| What to work on |
Below are some entries. Repeat exactly the lines from the one with "This screenshot has width=1080, height=1788." through the one with "Task: Select the purple", and only those.

| Working data |
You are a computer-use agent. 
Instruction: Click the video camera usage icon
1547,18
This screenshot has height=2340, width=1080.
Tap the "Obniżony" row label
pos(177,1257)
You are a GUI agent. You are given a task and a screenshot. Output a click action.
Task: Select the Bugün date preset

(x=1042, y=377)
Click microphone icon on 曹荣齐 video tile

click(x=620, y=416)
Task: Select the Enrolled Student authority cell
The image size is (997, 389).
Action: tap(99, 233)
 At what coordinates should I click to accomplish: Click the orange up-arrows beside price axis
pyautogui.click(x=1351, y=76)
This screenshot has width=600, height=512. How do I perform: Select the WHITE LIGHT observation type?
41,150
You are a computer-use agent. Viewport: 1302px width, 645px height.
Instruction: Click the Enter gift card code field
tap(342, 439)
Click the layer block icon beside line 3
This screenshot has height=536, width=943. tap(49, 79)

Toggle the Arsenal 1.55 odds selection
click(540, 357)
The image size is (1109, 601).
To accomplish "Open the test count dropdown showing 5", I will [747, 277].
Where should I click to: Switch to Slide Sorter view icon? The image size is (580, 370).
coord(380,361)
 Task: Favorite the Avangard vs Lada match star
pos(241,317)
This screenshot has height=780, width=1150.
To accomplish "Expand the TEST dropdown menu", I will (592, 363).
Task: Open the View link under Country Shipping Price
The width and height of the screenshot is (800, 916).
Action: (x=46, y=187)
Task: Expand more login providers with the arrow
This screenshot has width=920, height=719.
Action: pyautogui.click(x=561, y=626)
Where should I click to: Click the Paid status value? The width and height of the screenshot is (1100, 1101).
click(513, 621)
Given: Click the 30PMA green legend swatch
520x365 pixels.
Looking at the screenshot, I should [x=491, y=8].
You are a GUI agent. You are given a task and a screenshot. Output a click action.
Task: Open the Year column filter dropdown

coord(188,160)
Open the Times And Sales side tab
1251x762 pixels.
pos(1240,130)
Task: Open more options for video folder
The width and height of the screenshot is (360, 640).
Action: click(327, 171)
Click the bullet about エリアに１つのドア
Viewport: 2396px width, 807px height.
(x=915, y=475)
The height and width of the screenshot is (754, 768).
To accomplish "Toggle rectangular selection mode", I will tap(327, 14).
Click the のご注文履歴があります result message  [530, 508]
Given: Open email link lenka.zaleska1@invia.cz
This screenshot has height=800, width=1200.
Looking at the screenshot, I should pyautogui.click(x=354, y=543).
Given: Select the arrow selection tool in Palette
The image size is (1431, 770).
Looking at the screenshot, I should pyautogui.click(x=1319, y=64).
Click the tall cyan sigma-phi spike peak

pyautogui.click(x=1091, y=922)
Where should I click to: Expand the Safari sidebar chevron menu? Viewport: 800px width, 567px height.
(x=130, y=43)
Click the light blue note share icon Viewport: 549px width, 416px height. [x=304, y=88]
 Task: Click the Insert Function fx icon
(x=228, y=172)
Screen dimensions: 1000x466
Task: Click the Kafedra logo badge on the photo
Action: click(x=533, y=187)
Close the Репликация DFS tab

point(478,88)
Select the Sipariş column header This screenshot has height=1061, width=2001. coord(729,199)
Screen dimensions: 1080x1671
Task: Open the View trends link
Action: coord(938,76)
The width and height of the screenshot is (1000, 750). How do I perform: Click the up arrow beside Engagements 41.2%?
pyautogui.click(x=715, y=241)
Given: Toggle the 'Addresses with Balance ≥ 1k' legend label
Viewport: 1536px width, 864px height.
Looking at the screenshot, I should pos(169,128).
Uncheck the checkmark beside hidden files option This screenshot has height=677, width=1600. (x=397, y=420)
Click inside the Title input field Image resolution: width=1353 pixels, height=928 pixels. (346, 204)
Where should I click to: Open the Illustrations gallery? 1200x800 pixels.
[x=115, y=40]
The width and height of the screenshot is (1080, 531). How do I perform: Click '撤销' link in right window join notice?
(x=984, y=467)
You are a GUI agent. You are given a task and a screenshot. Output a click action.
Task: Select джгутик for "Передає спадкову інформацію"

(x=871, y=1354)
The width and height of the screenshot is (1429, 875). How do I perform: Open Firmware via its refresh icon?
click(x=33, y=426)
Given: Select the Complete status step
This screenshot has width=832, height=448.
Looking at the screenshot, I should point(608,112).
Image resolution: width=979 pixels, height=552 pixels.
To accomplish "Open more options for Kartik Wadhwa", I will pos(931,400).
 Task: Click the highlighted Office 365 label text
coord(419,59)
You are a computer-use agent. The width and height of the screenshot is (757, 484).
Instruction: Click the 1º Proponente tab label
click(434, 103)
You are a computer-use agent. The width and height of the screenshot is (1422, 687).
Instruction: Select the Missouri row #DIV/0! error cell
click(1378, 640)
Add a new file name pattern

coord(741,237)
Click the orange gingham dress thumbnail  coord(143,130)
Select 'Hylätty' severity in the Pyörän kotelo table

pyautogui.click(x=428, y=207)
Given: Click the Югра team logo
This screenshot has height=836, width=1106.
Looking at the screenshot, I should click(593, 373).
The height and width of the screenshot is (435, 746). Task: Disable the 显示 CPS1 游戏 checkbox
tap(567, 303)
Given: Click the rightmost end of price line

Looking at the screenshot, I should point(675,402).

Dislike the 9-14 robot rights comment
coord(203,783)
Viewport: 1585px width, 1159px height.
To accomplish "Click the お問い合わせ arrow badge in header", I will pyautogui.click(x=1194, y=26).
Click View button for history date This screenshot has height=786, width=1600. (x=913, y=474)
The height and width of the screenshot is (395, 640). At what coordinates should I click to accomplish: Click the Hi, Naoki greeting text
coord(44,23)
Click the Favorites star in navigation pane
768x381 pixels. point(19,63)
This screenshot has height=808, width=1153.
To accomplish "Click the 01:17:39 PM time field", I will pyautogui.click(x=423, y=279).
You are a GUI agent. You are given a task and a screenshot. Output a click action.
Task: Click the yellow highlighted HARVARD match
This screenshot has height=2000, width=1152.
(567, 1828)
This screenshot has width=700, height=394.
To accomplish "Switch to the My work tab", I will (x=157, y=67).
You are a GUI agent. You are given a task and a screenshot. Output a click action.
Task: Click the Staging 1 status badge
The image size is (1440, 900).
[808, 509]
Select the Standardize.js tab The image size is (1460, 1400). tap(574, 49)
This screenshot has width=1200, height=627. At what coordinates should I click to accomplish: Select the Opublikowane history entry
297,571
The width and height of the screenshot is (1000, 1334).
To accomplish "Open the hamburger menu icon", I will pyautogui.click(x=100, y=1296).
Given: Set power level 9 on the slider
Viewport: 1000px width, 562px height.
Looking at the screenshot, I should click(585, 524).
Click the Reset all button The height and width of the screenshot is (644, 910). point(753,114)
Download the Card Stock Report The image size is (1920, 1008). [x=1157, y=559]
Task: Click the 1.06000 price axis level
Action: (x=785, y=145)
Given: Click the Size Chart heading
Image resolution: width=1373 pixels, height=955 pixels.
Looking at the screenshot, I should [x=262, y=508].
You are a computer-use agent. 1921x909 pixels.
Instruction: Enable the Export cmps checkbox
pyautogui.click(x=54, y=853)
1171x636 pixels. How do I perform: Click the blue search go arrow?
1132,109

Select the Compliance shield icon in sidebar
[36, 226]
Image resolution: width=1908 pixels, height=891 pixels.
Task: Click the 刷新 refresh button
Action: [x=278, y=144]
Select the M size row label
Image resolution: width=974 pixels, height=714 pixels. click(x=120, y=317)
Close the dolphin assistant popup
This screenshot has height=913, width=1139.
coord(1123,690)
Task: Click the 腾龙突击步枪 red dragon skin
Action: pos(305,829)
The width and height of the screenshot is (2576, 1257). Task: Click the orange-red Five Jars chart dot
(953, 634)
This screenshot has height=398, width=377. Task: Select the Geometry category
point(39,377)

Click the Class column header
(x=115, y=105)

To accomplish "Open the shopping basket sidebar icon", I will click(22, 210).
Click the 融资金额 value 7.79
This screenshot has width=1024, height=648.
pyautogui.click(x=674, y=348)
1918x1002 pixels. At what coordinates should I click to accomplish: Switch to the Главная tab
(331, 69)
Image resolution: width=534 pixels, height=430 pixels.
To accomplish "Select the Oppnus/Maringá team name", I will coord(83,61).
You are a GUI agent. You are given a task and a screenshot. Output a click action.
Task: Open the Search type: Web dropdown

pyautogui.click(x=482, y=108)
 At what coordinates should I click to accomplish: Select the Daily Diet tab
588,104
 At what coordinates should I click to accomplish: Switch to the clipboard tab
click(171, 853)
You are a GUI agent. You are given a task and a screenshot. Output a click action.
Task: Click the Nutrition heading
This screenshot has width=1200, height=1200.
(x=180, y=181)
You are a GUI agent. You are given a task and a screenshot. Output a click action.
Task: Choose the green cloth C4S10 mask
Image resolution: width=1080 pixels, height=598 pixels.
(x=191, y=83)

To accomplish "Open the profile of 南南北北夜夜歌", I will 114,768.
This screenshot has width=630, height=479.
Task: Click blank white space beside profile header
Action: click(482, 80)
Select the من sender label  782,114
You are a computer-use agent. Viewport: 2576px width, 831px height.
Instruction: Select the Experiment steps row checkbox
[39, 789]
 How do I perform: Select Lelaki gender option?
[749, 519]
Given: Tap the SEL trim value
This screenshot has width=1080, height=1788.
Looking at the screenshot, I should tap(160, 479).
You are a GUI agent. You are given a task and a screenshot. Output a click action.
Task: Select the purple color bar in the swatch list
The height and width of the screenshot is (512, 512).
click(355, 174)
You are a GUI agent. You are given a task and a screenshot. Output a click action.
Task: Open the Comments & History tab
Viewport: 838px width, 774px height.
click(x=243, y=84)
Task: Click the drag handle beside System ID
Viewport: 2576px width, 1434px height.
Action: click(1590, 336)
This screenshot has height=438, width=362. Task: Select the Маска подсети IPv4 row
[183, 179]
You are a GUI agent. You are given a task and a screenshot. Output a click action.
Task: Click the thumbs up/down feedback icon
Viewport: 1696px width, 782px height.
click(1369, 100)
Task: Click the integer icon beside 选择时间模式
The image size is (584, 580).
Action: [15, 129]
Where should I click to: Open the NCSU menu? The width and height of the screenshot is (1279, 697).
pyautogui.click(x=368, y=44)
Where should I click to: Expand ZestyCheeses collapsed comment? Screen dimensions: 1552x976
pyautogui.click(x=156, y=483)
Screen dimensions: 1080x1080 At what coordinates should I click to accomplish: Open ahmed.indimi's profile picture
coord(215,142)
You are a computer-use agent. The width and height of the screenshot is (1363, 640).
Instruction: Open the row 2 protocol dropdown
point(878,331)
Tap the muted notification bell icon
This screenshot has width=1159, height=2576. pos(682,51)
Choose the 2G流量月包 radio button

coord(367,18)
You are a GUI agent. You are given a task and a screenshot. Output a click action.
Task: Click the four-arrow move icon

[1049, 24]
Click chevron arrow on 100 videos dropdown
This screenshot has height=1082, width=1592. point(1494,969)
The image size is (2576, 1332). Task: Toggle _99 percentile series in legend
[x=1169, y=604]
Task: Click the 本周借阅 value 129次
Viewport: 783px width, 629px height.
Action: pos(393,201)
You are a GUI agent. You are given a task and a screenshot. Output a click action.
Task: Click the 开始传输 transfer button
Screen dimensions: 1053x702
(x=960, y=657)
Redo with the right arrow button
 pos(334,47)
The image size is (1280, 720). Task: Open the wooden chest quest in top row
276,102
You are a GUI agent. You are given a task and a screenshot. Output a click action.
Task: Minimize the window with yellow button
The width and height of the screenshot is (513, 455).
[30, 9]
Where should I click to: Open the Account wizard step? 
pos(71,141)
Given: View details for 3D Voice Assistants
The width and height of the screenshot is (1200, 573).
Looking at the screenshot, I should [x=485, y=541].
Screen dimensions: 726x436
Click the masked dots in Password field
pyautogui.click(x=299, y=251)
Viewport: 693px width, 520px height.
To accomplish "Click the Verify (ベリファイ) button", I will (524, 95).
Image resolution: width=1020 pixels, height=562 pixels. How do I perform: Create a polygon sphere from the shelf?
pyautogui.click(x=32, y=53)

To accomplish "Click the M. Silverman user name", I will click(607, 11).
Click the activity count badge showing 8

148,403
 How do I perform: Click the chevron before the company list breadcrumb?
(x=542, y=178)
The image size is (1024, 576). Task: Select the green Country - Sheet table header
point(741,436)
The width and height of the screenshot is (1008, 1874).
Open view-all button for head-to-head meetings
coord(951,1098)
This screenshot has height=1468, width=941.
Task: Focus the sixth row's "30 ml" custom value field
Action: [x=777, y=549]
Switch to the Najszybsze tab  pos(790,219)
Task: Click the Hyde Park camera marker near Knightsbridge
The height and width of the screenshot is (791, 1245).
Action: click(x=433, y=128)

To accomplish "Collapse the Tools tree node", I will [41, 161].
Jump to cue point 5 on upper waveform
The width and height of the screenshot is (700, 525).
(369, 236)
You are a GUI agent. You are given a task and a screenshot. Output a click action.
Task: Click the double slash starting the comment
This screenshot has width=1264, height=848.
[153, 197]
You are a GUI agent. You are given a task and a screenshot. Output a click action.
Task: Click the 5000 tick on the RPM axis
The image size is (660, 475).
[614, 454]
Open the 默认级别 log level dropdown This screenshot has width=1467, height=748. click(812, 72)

| Response |
This screenshot has width=1080, height=1788.
Looking at the screenshot, I should tap(160, 479).
You are a GUI agent. You are given a task and a screenshot. Output a click action.
Task: Select the purple color bar in the swatch list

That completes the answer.